Source records:
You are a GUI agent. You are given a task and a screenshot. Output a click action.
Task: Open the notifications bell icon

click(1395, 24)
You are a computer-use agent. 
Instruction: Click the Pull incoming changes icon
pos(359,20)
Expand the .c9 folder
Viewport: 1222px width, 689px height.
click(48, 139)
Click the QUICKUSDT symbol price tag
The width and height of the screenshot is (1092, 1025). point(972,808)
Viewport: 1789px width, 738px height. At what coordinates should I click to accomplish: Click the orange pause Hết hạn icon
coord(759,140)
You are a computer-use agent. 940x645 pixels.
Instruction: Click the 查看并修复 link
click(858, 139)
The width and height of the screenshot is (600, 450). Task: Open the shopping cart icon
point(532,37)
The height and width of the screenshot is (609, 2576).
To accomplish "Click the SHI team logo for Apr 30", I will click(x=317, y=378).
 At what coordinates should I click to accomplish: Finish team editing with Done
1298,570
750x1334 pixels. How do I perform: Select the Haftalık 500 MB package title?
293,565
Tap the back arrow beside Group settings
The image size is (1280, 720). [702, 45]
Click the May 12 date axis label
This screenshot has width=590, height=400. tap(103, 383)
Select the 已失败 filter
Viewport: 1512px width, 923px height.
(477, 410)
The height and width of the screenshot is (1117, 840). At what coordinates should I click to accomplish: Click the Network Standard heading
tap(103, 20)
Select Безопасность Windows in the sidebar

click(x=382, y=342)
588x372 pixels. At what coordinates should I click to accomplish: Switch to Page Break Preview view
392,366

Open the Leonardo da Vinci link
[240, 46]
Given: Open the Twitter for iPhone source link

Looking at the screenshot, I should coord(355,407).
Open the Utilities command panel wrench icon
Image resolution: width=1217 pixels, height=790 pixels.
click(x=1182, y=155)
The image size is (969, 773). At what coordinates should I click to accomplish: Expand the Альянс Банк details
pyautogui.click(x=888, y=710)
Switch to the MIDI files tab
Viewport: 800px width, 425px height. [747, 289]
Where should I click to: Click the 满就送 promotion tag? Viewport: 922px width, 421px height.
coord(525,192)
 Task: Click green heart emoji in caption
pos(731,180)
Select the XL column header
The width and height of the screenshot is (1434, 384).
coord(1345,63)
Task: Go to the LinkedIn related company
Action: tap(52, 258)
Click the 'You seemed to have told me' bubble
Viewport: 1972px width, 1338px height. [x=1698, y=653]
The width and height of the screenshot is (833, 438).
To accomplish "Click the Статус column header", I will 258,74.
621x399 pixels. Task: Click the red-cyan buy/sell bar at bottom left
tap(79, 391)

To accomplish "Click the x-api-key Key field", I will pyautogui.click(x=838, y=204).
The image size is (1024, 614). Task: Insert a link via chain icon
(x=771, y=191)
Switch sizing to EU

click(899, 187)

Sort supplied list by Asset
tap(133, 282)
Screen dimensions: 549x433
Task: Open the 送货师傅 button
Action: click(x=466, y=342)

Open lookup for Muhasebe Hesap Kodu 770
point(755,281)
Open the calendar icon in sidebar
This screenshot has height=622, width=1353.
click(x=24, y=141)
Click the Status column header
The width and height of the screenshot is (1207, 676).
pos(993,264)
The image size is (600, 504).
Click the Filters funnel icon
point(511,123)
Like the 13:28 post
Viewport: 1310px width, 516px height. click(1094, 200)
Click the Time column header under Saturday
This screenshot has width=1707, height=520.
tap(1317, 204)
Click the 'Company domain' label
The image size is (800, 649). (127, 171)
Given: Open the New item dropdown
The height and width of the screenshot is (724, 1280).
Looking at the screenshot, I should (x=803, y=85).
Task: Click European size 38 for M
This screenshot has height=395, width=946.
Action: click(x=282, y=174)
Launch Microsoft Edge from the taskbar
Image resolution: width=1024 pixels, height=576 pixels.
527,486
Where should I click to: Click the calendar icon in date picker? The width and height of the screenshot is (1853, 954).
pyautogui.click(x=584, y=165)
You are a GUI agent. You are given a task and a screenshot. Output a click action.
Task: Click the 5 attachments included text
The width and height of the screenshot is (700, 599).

Exercise instructions: Within the records above, each line containing "will" is to be returned.

Result:
To accomplish "Click the SHI team logo for Apr 30", I will click(x=317, y=378).
To accomplish "Click the Статус column header", I will 258,74.
To accomplish "Click the x-api-key Key field", I will pyautogui.click(x=838, y=204).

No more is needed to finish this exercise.